DOCUMENT EXTRACT:
════

When is a Missile Defense not a Missile Defense?

posted at 11:45 am on November 19, 2010 by J.E. Dyer
[ National Defense ] printer-friendly


Probably at the point where Russia agrees to it. Russia’s representative to NATO, Dmitry Rogozin, spoke to Izvestia in advance of the NATO summit convening on Friday in Lisbon. According to excerpts from the Izvestia interview, cited in Bulgarian media:
Rogozin reveals that Russia insists on certain restrictions to the future missile shield, and that Russia’s potential inclusion in the system will require serious concessions on part of the North Atlantic Alliance.

“We tried to convince the Americans that it is necessary to agree on restrictions about the missile defense system – on the zones for locating elements, the number of the interceptor missiles, and the speed of the interceptor missiles,” Rogozin says.
These factors add up to a Russian insistence that NATO’s missile defense be effective only against slower, older-technology missiles approaching NATO territory from a limited sector of the compass.

════

LIST OF TASKS:
a: In the missile defense post, who is named as Russia's representative to NATO?
b: List every restriction that Rogozin, in the missile defense post, says Russia tried to get the Americans to agree on.
c: Carry on writing the missile defense post, starting after its final sentence.
The lines after this post are separate material with no connection to it.

════

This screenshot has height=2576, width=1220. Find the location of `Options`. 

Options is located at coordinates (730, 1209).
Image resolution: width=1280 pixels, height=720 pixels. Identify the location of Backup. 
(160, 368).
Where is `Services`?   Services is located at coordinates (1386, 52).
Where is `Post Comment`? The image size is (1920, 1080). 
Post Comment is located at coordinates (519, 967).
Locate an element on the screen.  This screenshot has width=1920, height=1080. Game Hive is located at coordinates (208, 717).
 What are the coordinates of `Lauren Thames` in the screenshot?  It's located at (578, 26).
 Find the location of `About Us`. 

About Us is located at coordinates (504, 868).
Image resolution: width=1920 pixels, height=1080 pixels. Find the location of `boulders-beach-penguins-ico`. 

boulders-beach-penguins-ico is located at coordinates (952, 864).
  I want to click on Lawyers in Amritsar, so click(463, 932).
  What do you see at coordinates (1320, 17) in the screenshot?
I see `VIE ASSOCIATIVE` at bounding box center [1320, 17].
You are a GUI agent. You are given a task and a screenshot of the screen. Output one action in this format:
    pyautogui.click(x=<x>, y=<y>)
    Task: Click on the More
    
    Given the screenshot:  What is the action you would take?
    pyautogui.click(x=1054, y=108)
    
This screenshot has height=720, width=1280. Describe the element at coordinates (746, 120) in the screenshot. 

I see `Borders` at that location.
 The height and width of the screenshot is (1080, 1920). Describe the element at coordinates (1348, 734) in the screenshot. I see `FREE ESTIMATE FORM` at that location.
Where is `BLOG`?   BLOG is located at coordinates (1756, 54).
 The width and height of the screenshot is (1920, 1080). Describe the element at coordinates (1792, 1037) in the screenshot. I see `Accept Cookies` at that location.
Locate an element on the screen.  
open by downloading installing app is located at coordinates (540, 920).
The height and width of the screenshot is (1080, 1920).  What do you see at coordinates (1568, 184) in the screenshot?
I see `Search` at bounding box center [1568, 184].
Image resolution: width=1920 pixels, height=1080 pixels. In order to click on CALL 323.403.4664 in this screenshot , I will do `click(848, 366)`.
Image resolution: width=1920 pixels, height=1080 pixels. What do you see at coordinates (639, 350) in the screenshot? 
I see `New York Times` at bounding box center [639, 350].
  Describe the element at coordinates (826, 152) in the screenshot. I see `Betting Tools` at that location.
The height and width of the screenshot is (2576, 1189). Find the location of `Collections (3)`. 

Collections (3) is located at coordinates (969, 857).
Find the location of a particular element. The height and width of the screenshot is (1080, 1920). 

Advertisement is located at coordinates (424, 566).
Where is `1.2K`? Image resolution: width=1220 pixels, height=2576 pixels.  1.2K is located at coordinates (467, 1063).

════

ANSWERS TO EACH TASK:
a: Dmitry Rogozin

b:
- The zones for locating elements
- The number of the interceptor missiles
- The speed of the interceptor missiles

c:
The Russian posture has always been that NATO should have no defense against a ballistic-missile attack from Russia. The Russians view the U.S. national missile-defense (NMD) program with disfavor too. Although the NMD leaves the East coast of North America without dedicated, well-positioned interceptors, it would provide some cover for U.S. and Canadian territory against missiles launched from Asia. The view from Moscow hasn’t changed since the MAD era: any interference with Russia’s ability to hold NATO at risk with nuclear missiles is “destabilizing.”

As Emanuele Ottolenghi points out at Commentary‘s “contentions” (and I discussed here), NATO is already busy imposing limits on itself by declining to name Iran as a source of missile threats. Pleasing both Turkey and Russia could, in theory, leave NATO solemnly designating Syrian Scuds as its defining missile threat. Even if it doesn’t actually commit that absurdity, what NATO will probably do this weekend is agree to ambiguous language in the broad outlines of its much-anticipated new security concept. The language will be enough to undermine a focused consensus on what the threat is. As other heroic defense projects have demonstrated, that lack of consensus doesn’t just produce ineffective systems: it’s costly and it wastes time.

But there’s a more fundamental point to be made. NATO is allowing itself to be trapped with false premises. The alliance’s missile-defense concept need not be limited by any set of contingent political factors. NATO is a military security alliance. It should build a missile shield capable of defending against any missile system developed and produced by a non-NATO nation. That principle gets back to Ronald Reagan’s original premise: that the purpose of missile defense is to render intimidation with nuclear missiles obsolete.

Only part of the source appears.